Home » WACA Cases » Laleye Oeyumi V. Lieutenant-governor, Western Region & Anor (1954) LJR-WACA

Laleye Oeyumi V. Lieutenant-governor, Western Region & Anor (1954) LJR-WACA

Laleye Oeyumi V. Lieutenant-governor, Western Region & Anor (1954)

LawGlobal Hub Judgment Report – West African Court of Appeal

Native Authority Ordinance (Cap. 140)—Section 30 (2) and (3)—Order thereunder administrative—Not challengeable in Court.

Facts

The text of the above section 30 (2) and (3) is given in the judgment infra.
Briefly, sub-section (2) enables a native authority to recommend a modification of native law and custom if it considers it expedient for the good government and welfare of the area, and sub-section (3) provides that ” if the Lieutenant-Governor is satisfied that . . . such modification is expedient and . . . not repugnant to justice, equity or good conscience nor incompatible . . . with any Ordinance, he may by order direct such modification to be the native law and custom/1 etc.

An order was published in the Gazette of the Western Region of 26th February, 1953, stating that the second respondent recommended certain modifications in native law and custom relating to the succession to the office of Bale, the relevant one here being that instead of confining it to a son of a previous Bale, it should be extended to a son or grandson, and directing that it be so thereafter.
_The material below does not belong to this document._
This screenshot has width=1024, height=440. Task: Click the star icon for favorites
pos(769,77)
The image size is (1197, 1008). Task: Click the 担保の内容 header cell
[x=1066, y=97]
The order was made strictly in accordance with the terms of the sub-sections aforesaid.

The plaintiffs (now appellants) sued claiming a declaration that the order was ultra vires, and an injunction. The statement of claim and the defences extended it to a Chieftaincy dispute, and the trial Judge dismissed the action summarily on the ground that the Court had no jurisdiction in Chieftaincy disputes in view of Ordinance No. 30 of 1948. The plaintiffs appealed bn the ground that the object of their action was to test the validity of the order, whilst their action was dismissed on a ground outside the scope of their claim.
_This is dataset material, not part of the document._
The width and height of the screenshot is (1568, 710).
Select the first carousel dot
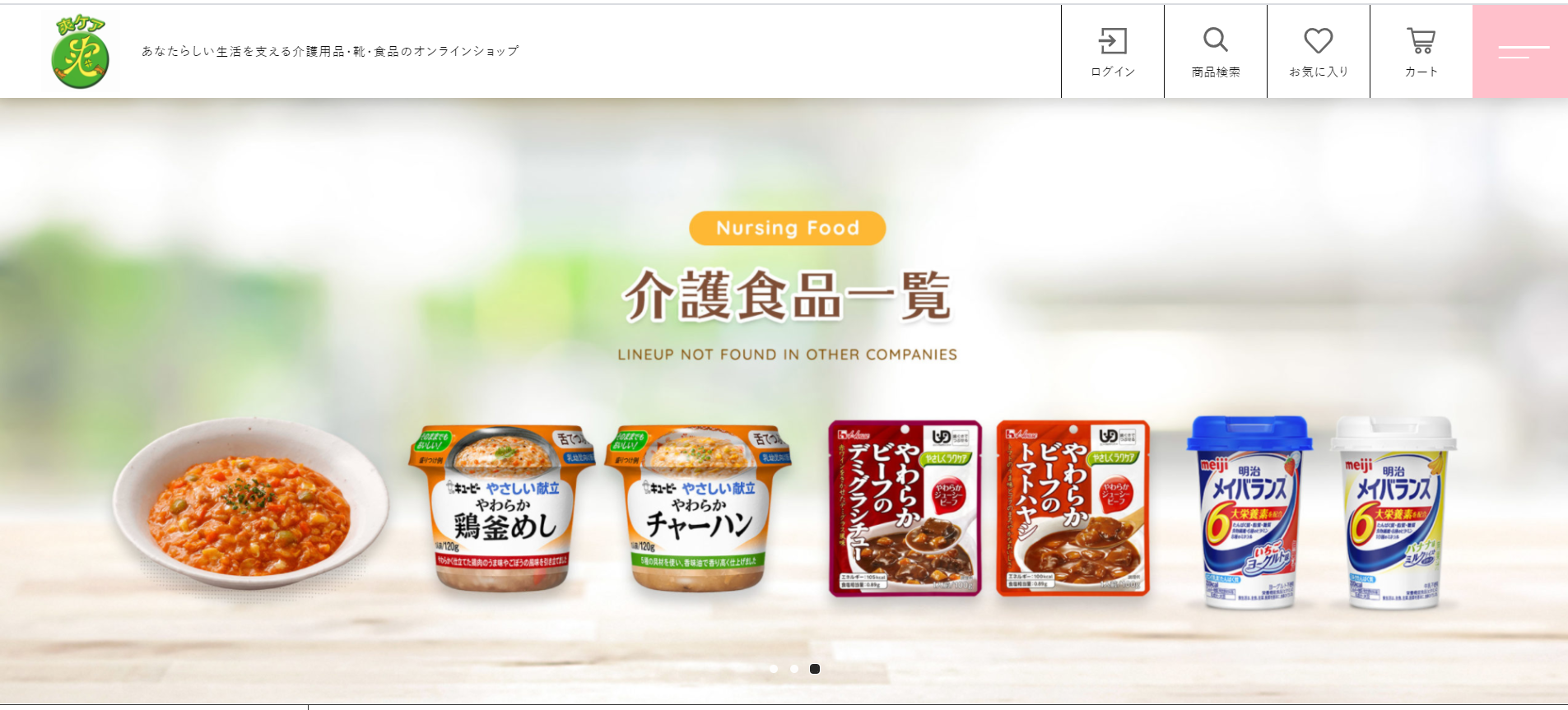(x=774, y=669)
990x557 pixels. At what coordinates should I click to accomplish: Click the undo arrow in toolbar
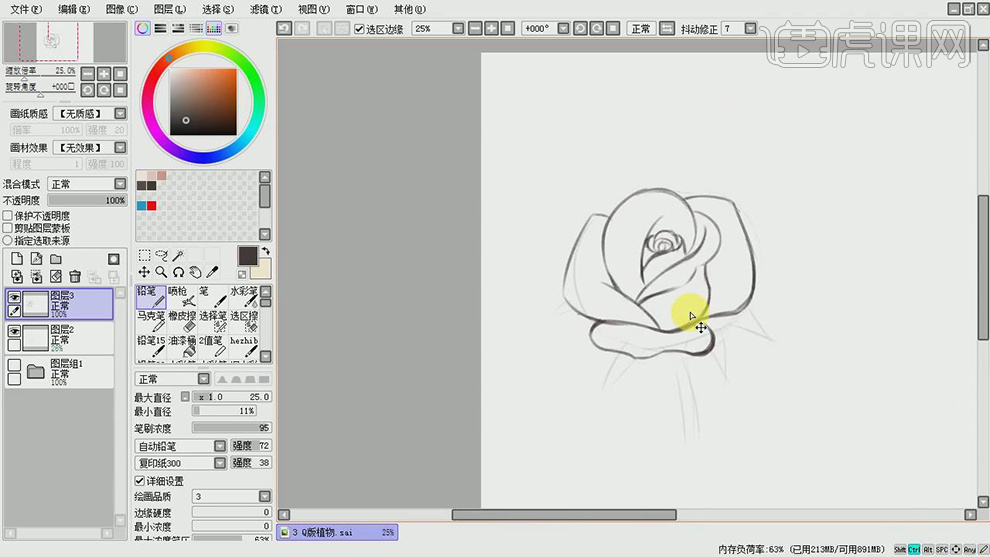tap(284, 29)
The plaintiffs were sons of a former Bale and their complaint (on which they wished to call evidence) was that the widening of the succession to include grandsons was detrimental to their interest and contrary to justice, there being an ulterior motive to benefit someone else as a candidate, and that the LieutenantGovernor made the order without holding an inquiry and hearing their views to satisfy himself of the expediency of the order.
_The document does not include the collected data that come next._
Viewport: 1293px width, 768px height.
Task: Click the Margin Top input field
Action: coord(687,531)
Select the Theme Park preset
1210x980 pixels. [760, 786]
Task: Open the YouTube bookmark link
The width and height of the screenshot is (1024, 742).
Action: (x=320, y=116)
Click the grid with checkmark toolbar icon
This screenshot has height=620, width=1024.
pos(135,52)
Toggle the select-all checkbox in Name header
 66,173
See also  The Service Press Ltd & Ors V. Nnamdi Azikiwe (1951) LJR-WACA

Held

The section did not provide for a statutory inquiry but left it to the Lieutenant-Governor to satisfy himself of the expediency of making an order adopting a modification recommended to him, as a purely administrative matter; at no stage was there anything in the nature of a lis inter partes before him, and an order made under the section was not impeachable in Court on the grounds on which a judicial or quasi-judicial decision might be impeached; therefore there could be no question of calling evidence to challenge the order.


Appeal dismissed.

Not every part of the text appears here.